Pierre Escourrou

Personal information
- Born: 17 February 1937 France
- Died: 22 January 2022 (aged 84)

Playing information
- Position: Loose forward
Club
| Years | Team | Pld | T | G | FG | P |
| 1955–57 | AS Carcassonne |  |  |  |  |  |
| 1957–59 | Bataillon de Joinville |  |  |  |  |  |
| 1959–62 | AS Carcassonne |  |  |  |  |  |
| 1962–64 | Limoux Grizzlies |  |  |  |  |  |
| 1964–69 | AS Carcassonne |  |  |  |  |  |
|  | Total | 0 | 0 | 0 | 0 | 0 |
Representative
| Years | Team | Pld | T | G | FG | P |
| 1963 | France | 1 |  |  |  |  |

= Pierre Escourrou =

France international rugby league player (1937–2022)

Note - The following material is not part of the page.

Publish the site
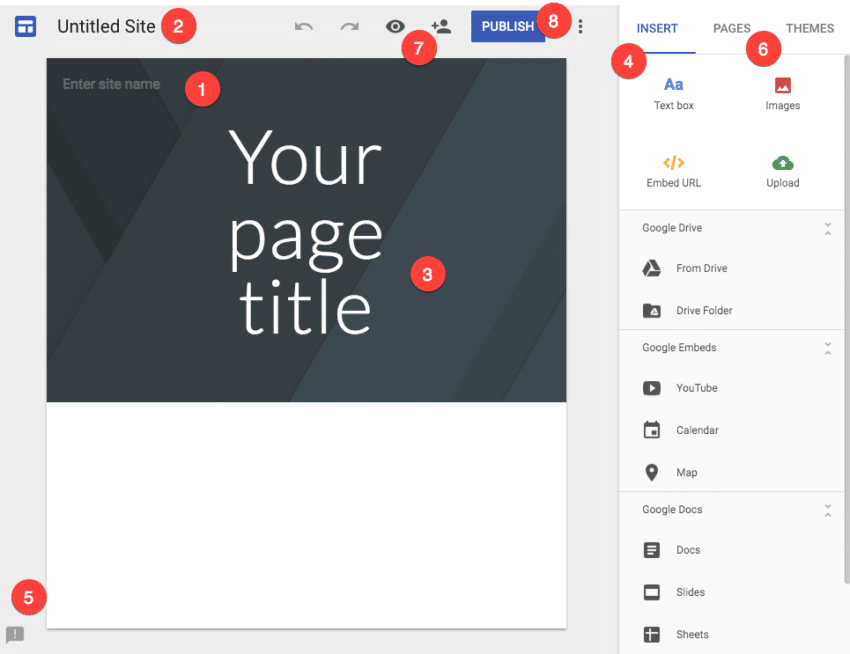 coord(507,26)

Pierre Escourrou (17 February 1937 – 22 January 2022) was a French rugby league player. He played as a loose forward during the 1950s and 60s.

==Biography==
Escourrou played nearly his entire professional career with AS Carcassonne, with brief stints playing for Bataillon de Joinville and Limoux Grizzlies. With Carcassonne, he won the French Rugby League Championship in 1966 and 1967. He was also the winner of the Coupe de France Lord Derby in 1961, 1967, and 1968. He was selected for the France national team for a game against Great Britain on 3 April 1963. He retired from playing in 1969.

He died on 22 January 2022, at the age of 84.